=== Work item ===
Copy each line of the listing where the word "column" can be found.
*** Block opens ***
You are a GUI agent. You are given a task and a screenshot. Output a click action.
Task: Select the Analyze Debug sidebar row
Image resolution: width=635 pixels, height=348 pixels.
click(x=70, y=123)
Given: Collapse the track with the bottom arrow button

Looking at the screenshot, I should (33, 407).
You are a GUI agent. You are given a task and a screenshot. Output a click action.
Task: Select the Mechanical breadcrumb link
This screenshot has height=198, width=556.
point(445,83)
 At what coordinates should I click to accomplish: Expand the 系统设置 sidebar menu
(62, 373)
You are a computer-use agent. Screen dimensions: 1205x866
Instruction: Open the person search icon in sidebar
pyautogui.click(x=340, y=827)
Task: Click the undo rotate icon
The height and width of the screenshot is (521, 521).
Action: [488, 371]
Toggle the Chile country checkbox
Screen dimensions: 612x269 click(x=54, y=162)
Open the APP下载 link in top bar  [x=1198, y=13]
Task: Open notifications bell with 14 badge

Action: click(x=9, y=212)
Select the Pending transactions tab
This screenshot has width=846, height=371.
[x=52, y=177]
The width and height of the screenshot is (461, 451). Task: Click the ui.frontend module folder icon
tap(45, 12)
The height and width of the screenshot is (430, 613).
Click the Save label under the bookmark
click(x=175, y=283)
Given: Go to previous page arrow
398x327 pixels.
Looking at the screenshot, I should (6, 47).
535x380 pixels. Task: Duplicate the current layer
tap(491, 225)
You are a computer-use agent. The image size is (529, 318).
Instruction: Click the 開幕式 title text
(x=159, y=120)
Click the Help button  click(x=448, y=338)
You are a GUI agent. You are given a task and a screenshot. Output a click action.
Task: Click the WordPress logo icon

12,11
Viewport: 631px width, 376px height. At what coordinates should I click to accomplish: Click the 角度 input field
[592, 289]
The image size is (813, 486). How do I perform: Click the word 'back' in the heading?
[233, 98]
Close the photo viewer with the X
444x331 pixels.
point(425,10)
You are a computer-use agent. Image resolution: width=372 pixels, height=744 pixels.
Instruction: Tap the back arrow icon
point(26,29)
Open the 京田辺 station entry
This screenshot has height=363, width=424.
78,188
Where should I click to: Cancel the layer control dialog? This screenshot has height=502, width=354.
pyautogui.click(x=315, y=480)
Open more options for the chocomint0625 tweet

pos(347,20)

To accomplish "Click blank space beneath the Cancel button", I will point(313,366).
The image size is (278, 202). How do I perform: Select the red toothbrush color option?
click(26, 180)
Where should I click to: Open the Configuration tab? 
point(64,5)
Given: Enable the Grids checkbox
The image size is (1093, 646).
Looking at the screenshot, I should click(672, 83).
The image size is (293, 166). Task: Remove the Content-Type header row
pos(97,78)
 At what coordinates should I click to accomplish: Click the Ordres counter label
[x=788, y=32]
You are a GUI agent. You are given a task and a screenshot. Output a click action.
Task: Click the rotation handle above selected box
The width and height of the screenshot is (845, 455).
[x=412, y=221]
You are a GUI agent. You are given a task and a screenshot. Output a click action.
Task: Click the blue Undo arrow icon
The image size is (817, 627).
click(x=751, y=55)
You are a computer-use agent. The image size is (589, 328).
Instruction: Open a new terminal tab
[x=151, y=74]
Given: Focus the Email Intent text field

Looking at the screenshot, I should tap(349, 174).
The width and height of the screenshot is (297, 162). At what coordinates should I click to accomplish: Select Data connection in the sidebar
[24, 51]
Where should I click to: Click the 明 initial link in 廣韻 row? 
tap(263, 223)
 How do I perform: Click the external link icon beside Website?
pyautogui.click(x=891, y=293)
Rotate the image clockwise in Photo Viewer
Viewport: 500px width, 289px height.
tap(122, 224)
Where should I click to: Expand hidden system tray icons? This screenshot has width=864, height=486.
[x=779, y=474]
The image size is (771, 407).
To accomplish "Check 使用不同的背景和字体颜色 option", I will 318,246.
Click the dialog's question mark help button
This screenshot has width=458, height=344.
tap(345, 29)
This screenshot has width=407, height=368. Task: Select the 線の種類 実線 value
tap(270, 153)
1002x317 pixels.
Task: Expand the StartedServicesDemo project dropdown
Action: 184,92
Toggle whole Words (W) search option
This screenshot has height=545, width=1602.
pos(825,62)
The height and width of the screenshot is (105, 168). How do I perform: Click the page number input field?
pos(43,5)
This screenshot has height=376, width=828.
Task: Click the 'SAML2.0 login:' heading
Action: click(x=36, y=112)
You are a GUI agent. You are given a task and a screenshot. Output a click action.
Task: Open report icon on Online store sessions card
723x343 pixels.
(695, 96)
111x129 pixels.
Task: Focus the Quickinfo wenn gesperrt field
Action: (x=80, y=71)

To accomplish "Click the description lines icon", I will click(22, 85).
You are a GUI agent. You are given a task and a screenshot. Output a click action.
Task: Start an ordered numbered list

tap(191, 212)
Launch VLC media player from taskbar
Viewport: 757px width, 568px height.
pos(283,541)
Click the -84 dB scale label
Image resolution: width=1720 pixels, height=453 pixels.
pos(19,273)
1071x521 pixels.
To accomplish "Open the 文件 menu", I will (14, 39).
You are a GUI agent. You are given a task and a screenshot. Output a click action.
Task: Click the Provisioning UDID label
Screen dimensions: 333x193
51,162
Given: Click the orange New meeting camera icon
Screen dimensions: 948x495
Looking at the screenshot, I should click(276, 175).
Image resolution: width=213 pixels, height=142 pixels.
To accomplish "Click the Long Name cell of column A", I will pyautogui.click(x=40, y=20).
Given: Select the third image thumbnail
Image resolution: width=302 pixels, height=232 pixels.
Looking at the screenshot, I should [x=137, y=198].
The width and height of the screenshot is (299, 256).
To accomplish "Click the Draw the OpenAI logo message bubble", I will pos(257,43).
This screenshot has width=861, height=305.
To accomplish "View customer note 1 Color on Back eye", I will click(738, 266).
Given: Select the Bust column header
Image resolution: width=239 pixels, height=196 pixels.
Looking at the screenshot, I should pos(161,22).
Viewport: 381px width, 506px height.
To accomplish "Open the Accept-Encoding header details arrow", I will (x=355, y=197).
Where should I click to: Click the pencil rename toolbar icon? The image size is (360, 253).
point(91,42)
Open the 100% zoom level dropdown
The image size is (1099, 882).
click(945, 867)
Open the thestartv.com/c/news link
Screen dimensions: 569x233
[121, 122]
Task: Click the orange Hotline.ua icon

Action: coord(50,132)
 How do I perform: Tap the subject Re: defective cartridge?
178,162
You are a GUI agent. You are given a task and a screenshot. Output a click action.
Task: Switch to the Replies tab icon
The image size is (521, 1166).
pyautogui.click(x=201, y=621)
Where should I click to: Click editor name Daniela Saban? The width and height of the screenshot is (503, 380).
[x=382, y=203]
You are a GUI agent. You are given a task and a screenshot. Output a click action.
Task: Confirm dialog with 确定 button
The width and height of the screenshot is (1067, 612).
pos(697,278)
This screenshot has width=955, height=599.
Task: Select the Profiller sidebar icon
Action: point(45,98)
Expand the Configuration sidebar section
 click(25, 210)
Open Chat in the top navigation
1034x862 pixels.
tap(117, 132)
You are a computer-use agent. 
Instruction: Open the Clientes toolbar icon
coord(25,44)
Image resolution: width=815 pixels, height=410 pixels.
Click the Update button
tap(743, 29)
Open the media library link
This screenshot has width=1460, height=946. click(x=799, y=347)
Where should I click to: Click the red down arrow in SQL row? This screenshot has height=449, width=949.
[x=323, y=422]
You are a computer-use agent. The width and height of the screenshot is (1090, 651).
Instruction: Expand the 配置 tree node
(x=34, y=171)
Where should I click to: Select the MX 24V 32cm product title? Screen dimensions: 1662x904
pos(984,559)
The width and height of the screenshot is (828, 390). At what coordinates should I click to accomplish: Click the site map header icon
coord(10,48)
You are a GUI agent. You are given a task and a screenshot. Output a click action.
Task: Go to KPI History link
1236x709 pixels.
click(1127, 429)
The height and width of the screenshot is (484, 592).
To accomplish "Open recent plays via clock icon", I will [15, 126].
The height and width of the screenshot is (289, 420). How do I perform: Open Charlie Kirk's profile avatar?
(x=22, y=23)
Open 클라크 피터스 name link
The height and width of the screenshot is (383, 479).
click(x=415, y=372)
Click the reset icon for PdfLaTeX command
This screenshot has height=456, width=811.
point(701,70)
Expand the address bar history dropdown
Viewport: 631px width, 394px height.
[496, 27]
*** Block closes ***
=== Your response ===
To accomplish "Click the Long Name cell of column A", I will pyautogui.click(x=40, y=20).
Given: Select the Bust column header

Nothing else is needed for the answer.